The family of Auto Regressive Integrated Moving Average (ARIMA) models are worth mentioning because they are traditionally used in time series forecasting. While I'm obviously a big fan of deep neural networks (in fact I wrote a book about them), I suggest starting with ARIMA and progressing towards deep learning. In many cases, ARIMA will outperform the LSTM. This is especially true when data is sparse.
The ARIMA model is a combination of three parts. The AR, or autoregressive part, is the part that seeks to model the series based on it's own autocorrelation. The MA portion attempts to model local surprises or shocks in the time series. The I portion covers differencing, which we've just covered. The ARIMA model typically takes three hyperparameters, p, d, and q, which correspond to the number of autoregressive lags modeled, the degree of differencing, and the order of the moving average portion of the model, respectively.
The ARIMAX model allows for the inclusion of one or more covariates in the time series model. What's a covariate in this case, you ask? It's an additional time series that is also correlated to the dependent variable and can be used to further improve the performance of forecasting.
A common practice amongst traders is to attempt to predict the value of some commodity by using one or more lags from another commodity as well as autoregressive portions of the commodity we're forecasting. This is a case where the ARIMAX model would be useful.

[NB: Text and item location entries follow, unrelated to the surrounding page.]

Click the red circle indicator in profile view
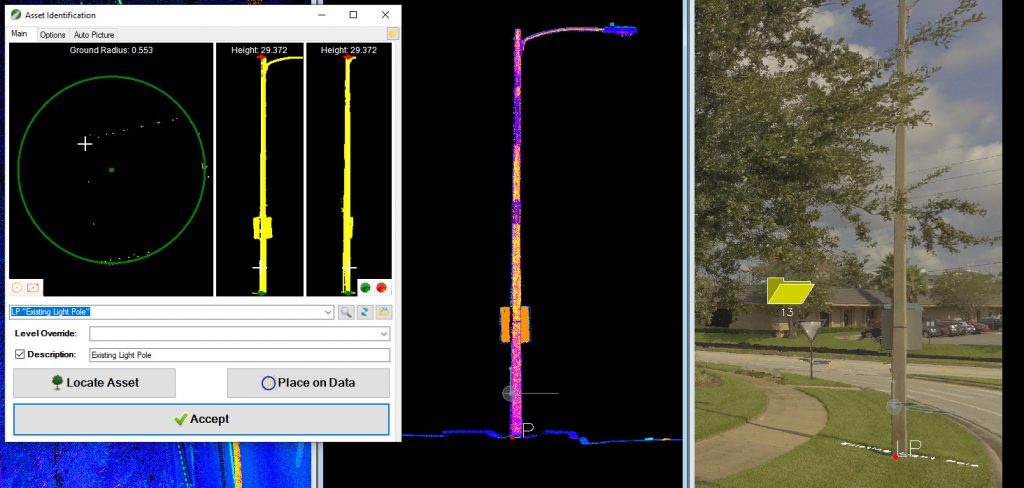 (381, 287)
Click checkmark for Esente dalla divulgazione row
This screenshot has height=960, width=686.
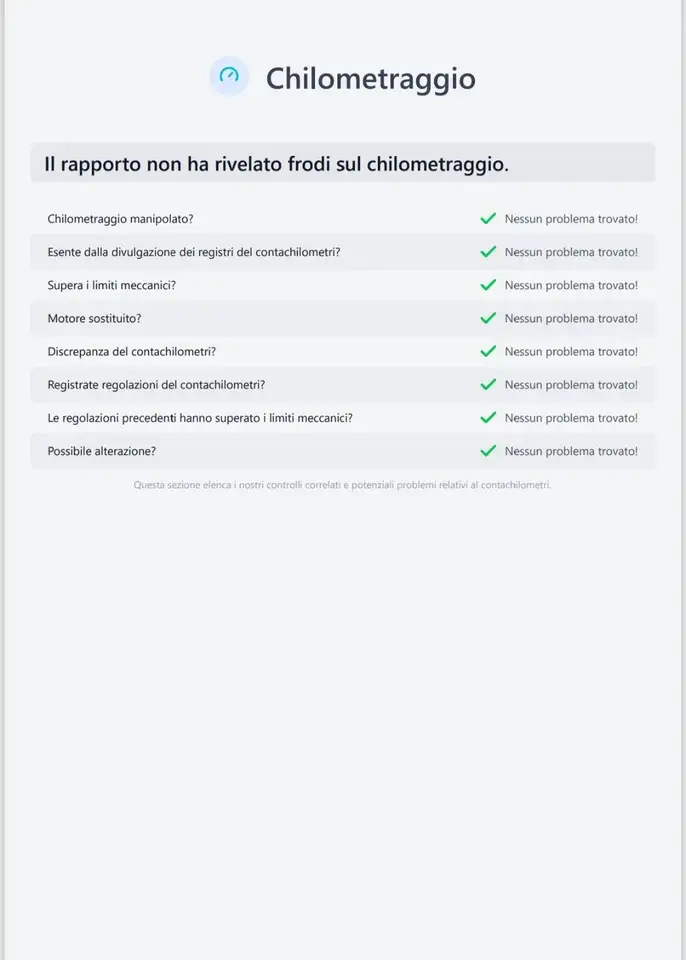(488, 252)
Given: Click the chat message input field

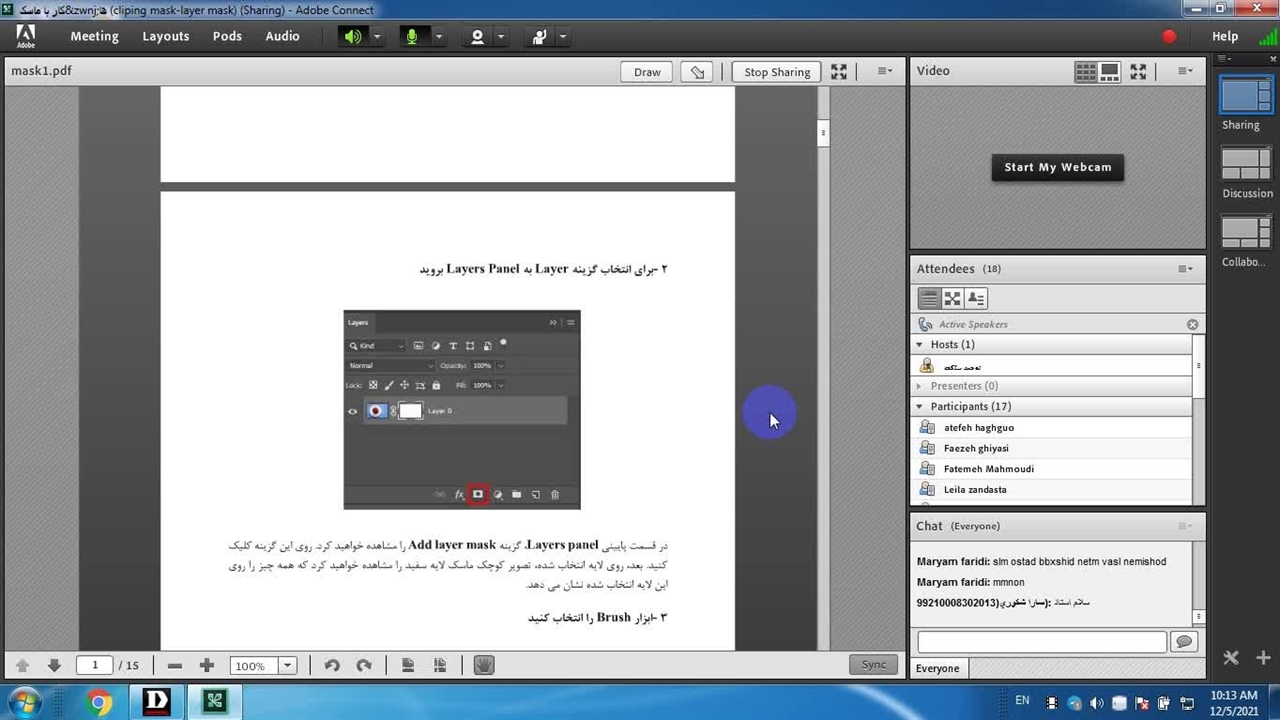Looking at the screenshot, I should [x=1041, y=641].
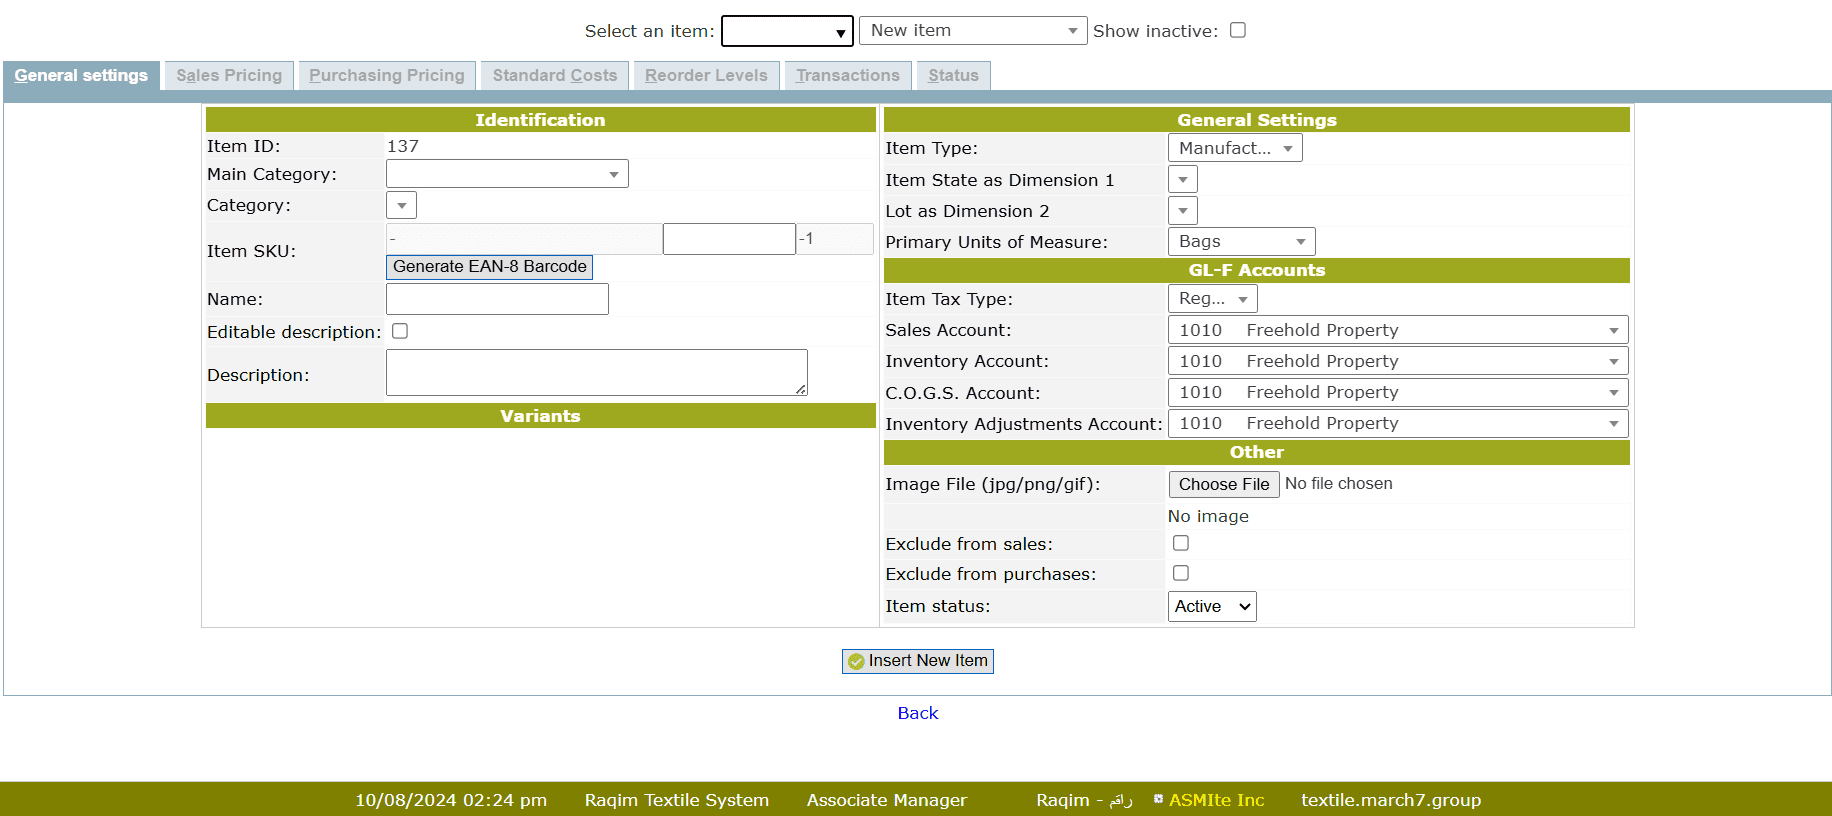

If you have many covariates with intricate higher order interactions, you've landed in the sweet spot of LSTM for time series prediction. At the beginning of the book, we talked about how a multilayer perceptron can model complicated interactions between input variables giving us automatic feature engineering that provides lift over a linear or logistic regression. This property is carried forward to using LSTMs for time series prediction with many input variables.